◆ EXTRACT
Overhauling AWS account access with Terraform, Granted, and GitOps

As part of our engagements with clients, we need to access their AWS accounts to see what’s what. When we first started our work in 2019, we followed AWS’s recommendation of using role assumption, which worked great, but we had a ludicrously broad access scope on the policy attached: the AWS-managed ReadOnly policy plus a few specific grants that weren’t in the AWS-managed policy. We later scoped that down to the AWS-managed ViewOnly policy after some customer feedback about the scope, which worked just fine for us.

From time to time, some of our more security-conscious clients would scope our access down even more. I’ve always thought their changes were great and often implemented them into our standard setup. Lately, that got me thinking about how we could redo our access permissions entirely so that we had the absolute least access needed to do the job.

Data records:
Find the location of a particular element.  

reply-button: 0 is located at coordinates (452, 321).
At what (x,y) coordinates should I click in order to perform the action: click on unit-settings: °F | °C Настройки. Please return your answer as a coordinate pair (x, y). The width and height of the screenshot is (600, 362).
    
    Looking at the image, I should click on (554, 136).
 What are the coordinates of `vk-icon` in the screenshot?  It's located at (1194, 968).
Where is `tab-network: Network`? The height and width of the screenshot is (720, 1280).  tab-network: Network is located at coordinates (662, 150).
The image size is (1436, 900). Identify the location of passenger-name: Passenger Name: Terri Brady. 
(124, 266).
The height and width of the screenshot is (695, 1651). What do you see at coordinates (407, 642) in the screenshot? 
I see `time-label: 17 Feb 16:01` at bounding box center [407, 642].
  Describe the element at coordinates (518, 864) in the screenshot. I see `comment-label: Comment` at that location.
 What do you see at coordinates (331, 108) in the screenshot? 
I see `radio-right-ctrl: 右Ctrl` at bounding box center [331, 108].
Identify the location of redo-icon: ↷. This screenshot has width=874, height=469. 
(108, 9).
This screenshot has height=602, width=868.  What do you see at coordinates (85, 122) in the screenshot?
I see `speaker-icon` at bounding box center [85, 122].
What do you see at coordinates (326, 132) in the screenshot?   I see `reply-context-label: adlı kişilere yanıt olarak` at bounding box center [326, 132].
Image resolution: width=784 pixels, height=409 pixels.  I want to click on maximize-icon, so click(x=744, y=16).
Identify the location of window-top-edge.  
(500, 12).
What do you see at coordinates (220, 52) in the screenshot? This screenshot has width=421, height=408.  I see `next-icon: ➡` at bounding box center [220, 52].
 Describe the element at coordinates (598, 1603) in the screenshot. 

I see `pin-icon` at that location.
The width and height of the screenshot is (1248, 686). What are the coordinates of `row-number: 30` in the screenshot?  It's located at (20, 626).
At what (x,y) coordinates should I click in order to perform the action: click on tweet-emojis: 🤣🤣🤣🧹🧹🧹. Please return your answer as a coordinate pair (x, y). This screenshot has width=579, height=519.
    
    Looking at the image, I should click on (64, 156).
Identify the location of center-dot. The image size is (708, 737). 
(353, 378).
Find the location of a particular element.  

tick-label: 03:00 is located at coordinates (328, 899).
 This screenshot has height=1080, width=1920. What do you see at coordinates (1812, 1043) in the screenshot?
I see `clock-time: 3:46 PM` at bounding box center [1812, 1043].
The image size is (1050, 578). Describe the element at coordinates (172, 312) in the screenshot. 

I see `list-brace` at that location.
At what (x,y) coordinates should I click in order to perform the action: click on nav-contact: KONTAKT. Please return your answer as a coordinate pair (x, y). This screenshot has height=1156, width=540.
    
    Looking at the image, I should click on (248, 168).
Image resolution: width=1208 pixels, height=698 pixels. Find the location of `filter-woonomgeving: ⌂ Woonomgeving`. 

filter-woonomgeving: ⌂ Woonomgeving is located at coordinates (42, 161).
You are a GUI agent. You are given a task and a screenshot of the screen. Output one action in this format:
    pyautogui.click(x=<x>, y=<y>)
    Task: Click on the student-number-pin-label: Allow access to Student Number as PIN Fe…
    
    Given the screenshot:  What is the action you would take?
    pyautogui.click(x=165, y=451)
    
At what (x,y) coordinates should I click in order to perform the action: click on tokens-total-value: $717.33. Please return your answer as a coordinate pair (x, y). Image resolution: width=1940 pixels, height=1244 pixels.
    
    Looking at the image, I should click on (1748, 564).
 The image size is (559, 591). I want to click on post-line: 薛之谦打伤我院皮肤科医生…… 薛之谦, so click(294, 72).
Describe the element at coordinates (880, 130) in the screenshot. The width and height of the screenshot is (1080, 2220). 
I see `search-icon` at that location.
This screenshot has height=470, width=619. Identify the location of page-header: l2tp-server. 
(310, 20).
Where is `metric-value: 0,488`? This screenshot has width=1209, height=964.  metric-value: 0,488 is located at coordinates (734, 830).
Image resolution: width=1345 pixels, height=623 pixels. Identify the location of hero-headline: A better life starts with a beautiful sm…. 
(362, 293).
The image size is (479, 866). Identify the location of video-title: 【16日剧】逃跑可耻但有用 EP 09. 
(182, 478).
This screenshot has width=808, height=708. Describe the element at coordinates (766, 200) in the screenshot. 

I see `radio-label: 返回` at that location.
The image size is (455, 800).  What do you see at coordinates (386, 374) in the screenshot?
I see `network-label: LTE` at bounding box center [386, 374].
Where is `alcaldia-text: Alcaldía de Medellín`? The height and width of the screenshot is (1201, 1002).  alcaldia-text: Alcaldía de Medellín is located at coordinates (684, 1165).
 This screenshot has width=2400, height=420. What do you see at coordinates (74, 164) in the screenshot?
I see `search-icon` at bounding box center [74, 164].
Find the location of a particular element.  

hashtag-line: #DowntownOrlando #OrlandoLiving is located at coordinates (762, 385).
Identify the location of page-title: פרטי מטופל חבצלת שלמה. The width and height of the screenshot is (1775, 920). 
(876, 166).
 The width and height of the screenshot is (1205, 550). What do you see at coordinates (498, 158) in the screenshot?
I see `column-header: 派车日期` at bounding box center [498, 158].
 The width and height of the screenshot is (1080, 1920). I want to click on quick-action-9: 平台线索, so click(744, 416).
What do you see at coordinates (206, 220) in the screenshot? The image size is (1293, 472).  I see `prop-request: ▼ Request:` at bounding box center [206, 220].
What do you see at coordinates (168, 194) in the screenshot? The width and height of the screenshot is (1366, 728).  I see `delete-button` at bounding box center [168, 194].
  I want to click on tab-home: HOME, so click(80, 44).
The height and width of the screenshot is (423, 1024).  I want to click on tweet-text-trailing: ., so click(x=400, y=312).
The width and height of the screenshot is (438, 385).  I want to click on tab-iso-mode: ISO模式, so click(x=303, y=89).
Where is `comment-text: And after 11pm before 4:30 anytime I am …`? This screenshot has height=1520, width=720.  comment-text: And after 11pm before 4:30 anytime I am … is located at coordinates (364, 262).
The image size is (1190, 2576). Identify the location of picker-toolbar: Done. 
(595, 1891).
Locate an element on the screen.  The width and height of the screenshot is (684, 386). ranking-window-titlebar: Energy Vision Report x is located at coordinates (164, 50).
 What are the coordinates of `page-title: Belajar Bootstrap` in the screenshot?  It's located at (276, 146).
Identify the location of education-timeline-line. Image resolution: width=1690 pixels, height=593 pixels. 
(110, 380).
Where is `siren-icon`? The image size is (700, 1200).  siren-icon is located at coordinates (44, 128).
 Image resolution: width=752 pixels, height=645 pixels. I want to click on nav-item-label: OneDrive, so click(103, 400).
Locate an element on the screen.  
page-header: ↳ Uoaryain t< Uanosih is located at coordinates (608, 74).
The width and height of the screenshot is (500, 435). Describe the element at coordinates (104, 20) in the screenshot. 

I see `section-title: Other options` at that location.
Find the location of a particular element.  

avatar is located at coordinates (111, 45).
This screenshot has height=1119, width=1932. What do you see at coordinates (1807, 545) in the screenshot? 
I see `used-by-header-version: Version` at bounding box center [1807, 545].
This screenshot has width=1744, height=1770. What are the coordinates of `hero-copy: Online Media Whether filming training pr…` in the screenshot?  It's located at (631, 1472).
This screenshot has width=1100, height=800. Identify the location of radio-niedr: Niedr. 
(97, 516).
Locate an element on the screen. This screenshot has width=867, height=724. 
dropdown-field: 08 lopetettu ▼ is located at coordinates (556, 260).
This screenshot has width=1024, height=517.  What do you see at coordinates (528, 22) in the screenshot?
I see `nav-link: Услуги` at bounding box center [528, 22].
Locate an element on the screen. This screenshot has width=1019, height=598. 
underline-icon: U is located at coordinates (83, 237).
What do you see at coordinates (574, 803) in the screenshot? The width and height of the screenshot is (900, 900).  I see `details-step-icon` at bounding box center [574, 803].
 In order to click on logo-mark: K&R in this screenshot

◆ AIM OF THE TASK
Rewrite the article on AWS account access, everything from "As part of our" down to "fine for us.", changing "ViewOnly" to "SecurityAudit".

◆ SOLUTION TO THIS EXERCISE
As part of our engagements with clients, we need to access their AWS accounts to see what’s what. When we first started our work in 2019, we followed AWS’s recommendation of using role assumption, which worked great, but we had a ludicrously broad access scope on the policy attached: the AWS-managed ReadOnly policy plus a few specific grants that weren’t in the AWS-managed policy. We later scoped that down to the AWS-managed SecurityAudit policy after some customer feedback about the scope, which worked just fine for us.